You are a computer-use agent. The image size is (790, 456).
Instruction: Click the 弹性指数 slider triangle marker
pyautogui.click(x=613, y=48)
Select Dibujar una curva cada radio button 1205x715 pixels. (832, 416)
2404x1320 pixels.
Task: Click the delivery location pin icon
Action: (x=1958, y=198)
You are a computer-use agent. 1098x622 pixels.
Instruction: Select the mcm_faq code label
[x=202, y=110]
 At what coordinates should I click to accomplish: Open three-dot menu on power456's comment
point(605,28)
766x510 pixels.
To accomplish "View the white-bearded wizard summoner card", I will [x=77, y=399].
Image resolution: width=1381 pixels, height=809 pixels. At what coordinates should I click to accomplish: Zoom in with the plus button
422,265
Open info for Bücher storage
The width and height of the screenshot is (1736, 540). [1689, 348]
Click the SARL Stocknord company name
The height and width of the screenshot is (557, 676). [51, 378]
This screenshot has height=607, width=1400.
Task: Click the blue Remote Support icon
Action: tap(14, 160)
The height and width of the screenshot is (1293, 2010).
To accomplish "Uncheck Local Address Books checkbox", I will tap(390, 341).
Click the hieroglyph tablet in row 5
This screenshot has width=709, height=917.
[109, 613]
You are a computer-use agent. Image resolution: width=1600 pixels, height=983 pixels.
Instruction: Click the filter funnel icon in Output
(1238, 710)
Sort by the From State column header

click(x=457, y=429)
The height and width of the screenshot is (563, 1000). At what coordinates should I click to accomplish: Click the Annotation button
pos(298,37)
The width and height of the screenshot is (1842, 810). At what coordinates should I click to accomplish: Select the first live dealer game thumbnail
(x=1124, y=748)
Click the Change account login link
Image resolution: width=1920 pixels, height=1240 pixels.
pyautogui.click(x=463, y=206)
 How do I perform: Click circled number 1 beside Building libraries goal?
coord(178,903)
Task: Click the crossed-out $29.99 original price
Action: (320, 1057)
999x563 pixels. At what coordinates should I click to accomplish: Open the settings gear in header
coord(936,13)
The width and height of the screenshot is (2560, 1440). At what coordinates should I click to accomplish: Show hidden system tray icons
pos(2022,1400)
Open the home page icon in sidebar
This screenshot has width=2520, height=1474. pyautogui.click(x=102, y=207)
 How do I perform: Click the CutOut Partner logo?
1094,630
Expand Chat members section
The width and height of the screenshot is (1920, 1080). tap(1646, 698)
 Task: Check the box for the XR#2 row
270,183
━━━━━━━━━━━━━━━━━━━━━━━━━━━━━━
**What the task requires**
Render the records as a numbered list, starting at the line containing "Click the hieroglyph tablet in row 5" and ending with the line containing "Action: (320, 1057)". Include both of those lines and omit any blank lines.

**Response for this exercise**
1. Click the hieroglyph tablet in row 5
2. This screenshot has width=709, height=917.
3. [109, 613]
4. You are a computer-use agent. Image resolution: width=1600 pixels, height=983 pixels.
5. Instruction: Click the filter funnel icon in Output
6. (1238, 710)
7. Sort by the From State column header
8. click(x=457, y=429)
9. The height and width of the screenshot is (563, 1000). At what coordinates should I click to accomplish: Click the Annotation button
10. pos(298,37)
11. The width and height of the screenshot is (1842, 810). At what coordinates should I click to accomplish: Select the first live dealer game thumbnail
12. (x=1124, y=748)
13. Click the Change account login link
14. Image resolution: width=1920 pixels, height=1240 pixels.
15. pyautogui.click(x=463, y=206)
16.  How do I perform: Click circled number 1 beside Building libraries goal?
17. coord(178,903)
18. Task: Click the crossed-out $29.99 original price
19. Action: (320, 1057)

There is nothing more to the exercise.